- Given instruction
Please copy all the data below in full, requests included, and raise every coordinate in the answers by 14, leaving the requests and the click(x,y) format in them as they are. Leave the pictures out of your answer.

————

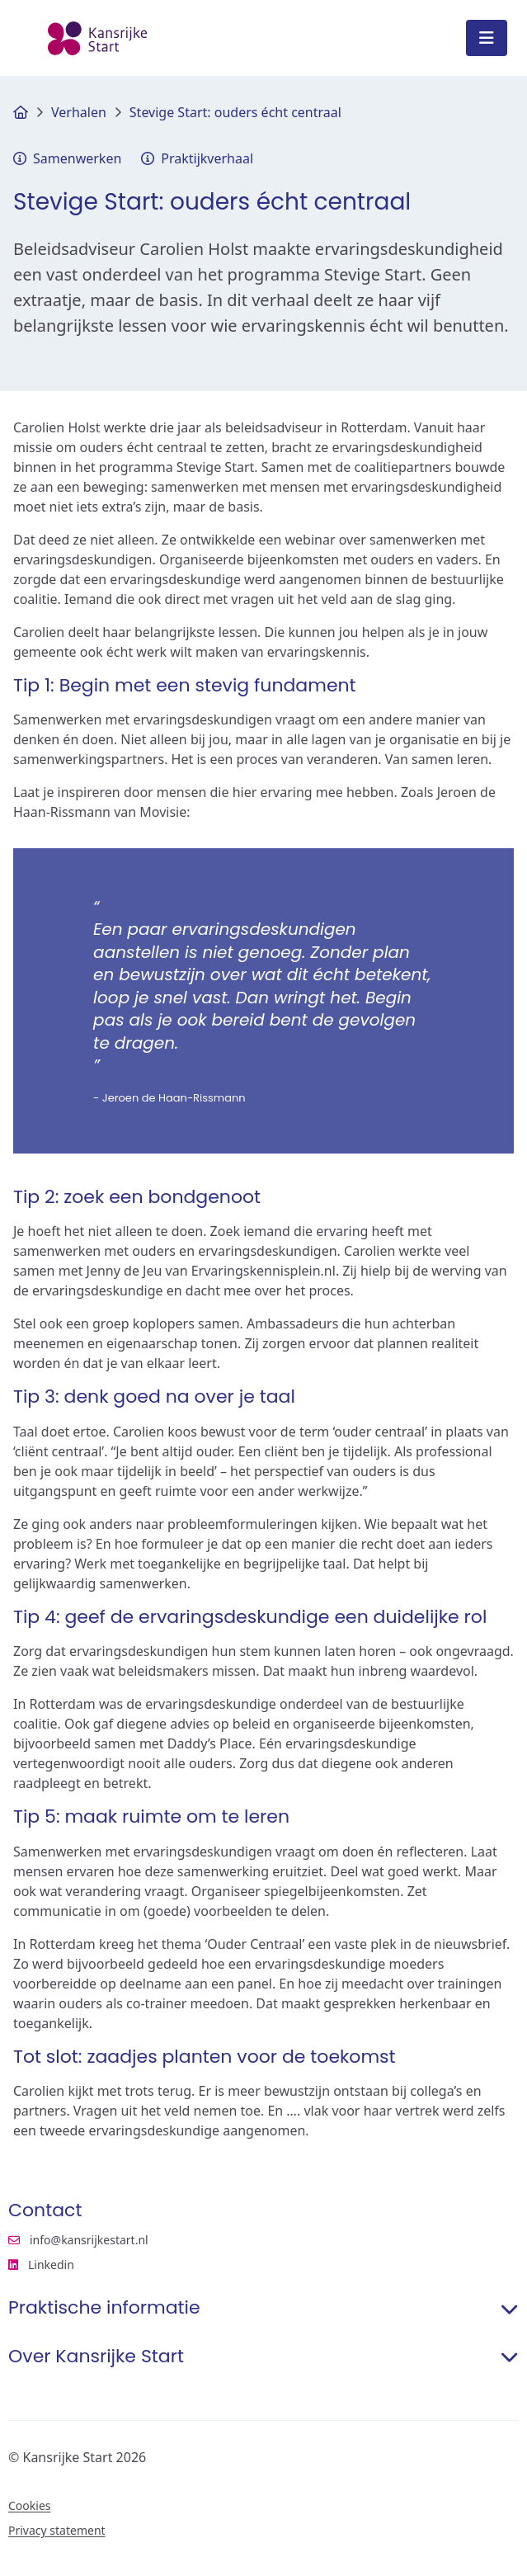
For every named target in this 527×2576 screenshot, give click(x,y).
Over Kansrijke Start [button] (263, 2356)
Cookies (29, 2506)
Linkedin (117, 2265)
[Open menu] (486, 38)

————

- Answer to this exercise
For every named target in this 527×2576 screenshot, give click(x,y).
Over Kansrijke Start [button] (277, 2370)
Cookies (43, 2520)
Linkedin (131, 2279)
[Open menu] (500, 52)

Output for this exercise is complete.